There is no conspiracy here. It’s just that in the ABC, as in universities, politically like appoints like. Mike Carlton, who is not a critic of the public broadcaster, last August depicted ABC functions as events ”where almost everyone seems to be married to, living with or divorced from somebody else in the room”.

Nor is it a case of the ABC being pro-Labor. In fact, as K.S. Inglis documents in his 2006 book Whose ABC?, the prime minister who was most critical of the ABC’s lack of political balance was Labor’s Bob Hawke – not the Coalition’s John Howard. At issue was the public broadcaster’s coverage of the first Gulf War.
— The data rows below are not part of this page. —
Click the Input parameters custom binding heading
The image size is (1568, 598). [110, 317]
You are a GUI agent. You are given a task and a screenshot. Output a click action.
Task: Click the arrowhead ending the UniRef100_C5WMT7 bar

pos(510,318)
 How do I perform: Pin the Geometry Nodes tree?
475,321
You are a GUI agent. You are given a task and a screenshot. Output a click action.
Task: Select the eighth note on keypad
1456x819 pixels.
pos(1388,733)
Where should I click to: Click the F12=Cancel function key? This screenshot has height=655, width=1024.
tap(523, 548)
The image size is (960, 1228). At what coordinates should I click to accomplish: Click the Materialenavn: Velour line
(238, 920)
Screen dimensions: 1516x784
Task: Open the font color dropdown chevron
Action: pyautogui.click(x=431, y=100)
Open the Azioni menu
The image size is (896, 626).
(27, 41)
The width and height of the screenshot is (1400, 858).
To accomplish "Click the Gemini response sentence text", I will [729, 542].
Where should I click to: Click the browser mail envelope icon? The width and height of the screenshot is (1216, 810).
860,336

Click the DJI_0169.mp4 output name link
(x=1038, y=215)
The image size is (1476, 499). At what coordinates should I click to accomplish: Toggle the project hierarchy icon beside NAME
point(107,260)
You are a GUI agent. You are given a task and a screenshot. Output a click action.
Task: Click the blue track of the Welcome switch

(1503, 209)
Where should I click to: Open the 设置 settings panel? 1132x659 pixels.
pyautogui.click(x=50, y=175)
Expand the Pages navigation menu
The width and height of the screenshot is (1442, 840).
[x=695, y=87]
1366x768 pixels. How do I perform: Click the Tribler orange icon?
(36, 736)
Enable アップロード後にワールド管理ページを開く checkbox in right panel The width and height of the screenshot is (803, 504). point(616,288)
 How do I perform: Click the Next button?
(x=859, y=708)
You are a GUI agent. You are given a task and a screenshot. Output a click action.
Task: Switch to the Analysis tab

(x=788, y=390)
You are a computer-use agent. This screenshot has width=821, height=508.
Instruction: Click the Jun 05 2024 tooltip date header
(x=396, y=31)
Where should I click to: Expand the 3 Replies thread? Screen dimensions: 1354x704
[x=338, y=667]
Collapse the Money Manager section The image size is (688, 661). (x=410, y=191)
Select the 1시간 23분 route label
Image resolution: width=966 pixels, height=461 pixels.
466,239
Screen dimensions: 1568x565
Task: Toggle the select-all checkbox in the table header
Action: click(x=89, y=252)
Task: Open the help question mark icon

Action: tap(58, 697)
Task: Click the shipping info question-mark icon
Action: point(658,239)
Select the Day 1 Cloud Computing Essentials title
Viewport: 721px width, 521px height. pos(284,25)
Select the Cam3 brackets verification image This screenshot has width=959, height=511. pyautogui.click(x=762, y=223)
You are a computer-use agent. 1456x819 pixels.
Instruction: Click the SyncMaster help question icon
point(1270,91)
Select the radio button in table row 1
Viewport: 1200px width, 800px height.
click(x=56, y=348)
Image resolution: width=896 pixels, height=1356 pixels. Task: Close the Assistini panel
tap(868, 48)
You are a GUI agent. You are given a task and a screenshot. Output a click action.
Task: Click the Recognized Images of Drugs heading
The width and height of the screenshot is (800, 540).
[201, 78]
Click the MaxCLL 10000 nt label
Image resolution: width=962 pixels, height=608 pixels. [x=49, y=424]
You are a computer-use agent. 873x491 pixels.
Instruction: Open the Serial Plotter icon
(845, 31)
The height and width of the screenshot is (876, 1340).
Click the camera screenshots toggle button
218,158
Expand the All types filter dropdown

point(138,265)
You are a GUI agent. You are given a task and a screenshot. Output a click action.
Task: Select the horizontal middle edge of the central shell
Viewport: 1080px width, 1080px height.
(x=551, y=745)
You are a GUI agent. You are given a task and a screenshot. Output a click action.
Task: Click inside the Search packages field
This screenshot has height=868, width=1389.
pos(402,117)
Scott’s view that the ABC should engage in “soft power”, and represent Australia’s international interests through broadcasting, has been sanctioned by the Gillard government. It awarded the Australia Network contract to the ABC in perpetuity without competitive tendering. The problem with the existing service is not merely that it is boring. It also reflects the ABC house culture of criticising both Labor and the Coalition from the left.

Regular ABC viewers/listeners know that the predominant position heard on the public broadcaster is to criticise Labor or the Coalition on human rights matters (asylum seekers, same sex marriage, anti-terrorism legislation), on foreign policy (the Australian-American alliance, Israel) and on economic reform (labour market deregulation).

The appointment of even one prominent conservative as a presenter of even one significant ABC program would not resolve this long-standing imbalance. But it might indicate that Scott’s promise was about to be implemented, albeit half a decade after it was made.

Gerard Henderson is executive director of the Sydney Institute.